With their startling first chapters, appealing cast of characters and meticulous observation of reality, they read like Elizabeth George crossed with Elizabeth Bowen.
The fourth, Started Early, Took My Dog, is about child abduction, and people who fall through the cracks of modern Britain unless somebody bothers to help. The narrative switches between the 1970s and today with dizzying, at times perplexing, skill. Tracy, its hefty heroine is, like Brodie, ex-police. As a young copper she finds a starving, half-frozen child in a flat with his murdered mother. Tracy persists in asking questions, and the child disappears.
Haunted by this, she makes one of those snap decisions by which Atkinson's characters change their lives. She buys an abused girl off the child's junkie mother. Days later, the mother is murdered and Tracy and little Courteney are on the run.
Brodie, too, rescues a small dog, whose endearing nature makes him a more restful companion than the irritating Julia, mother of Brodie's son (or, for that matter, Courteney).
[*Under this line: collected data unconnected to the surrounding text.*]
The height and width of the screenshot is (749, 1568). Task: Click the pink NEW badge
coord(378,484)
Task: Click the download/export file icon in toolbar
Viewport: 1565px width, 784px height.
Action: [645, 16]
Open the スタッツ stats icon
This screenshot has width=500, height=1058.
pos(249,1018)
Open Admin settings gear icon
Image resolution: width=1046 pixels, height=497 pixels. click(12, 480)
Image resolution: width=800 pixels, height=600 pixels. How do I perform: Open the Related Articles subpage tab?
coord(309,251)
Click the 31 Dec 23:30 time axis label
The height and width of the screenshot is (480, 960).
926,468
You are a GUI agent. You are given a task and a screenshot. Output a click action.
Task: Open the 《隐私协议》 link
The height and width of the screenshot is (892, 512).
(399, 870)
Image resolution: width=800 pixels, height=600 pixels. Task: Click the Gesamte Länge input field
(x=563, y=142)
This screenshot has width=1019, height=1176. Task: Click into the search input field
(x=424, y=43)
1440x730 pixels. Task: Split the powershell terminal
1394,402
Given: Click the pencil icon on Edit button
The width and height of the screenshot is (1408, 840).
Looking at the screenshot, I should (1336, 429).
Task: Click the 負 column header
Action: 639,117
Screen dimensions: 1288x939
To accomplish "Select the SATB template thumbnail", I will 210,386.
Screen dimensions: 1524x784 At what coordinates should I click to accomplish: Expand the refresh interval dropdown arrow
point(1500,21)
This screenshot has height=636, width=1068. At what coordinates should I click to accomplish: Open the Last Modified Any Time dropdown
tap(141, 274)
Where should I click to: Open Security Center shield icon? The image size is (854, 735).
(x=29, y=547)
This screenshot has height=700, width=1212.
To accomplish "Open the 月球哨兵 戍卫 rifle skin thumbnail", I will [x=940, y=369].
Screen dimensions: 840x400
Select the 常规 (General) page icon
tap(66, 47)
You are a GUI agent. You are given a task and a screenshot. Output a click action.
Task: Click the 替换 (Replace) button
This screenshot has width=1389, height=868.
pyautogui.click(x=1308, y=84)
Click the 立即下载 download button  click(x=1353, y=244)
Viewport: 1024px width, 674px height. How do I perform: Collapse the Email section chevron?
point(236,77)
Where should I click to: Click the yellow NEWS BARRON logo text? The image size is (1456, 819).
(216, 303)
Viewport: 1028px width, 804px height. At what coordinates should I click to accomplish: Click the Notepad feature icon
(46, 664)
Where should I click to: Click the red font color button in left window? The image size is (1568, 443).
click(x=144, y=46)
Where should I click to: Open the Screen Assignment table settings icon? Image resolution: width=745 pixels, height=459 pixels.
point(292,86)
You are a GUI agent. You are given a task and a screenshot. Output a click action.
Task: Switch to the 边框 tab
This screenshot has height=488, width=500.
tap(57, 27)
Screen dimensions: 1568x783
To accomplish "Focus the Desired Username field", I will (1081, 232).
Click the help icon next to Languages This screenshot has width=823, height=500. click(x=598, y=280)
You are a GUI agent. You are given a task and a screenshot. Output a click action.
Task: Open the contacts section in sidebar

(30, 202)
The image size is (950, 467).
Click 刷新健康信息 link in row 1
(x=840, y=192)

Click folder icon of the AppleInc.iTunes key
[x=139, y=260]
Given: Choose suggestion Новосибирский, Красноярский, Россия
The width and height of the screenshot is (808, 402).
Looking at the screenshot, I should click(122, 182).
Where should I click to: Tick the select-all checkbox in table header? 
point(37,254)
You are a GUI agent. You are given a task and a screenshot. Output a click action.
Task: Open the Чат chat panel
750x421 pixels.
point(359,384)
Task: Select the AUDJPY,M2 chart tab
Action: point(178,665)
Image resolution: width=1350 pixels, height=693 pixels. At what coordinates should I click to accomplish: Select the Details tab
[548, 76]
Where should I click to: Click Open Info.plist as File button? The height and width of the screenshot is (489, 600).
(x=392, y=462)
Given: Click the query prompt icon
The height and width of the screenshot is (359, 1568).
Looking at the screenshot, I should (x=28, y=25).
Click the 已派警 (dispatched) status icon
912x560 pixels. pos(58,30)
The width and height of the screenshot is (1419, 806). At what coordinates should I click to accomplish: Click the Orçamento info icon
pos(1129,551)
Brodie and dog embark on a hunt for the natural family of a young woman in New Zealand who has asked for his help. Our hero loves poetry which, like all literary coppers, makes him rather too much of a mouthpiece for his creator, but he's still game for a fight and some heroic antics.
Inevitably, his path crosses Tracy's. One of the pleasures of the series is the way Atkinson brings people together, each unaware of the other's private dramas. Less successful are the passages depicting the bent coppers at the heart of the plot and an elderly actress, Tilly, who is descending into dementia.
The novel is awash with metafictional asides and doppelgangers - there's even a second private detective called Jackson tailing Brodie - and Tilly's collapsing sanity makes this blurring between "fiction" and "reality" irritating.
Atkinson's detective novels capture the strangeness of modern times, with spiky wit, emotional intelligence and consummate cleverness. All her novels are about the choices we make and the things we leave behind; about parenthood and the anguish that vulnerability brings. Above all, they scrutinise an England too few literary novelists seem to notice, or care about.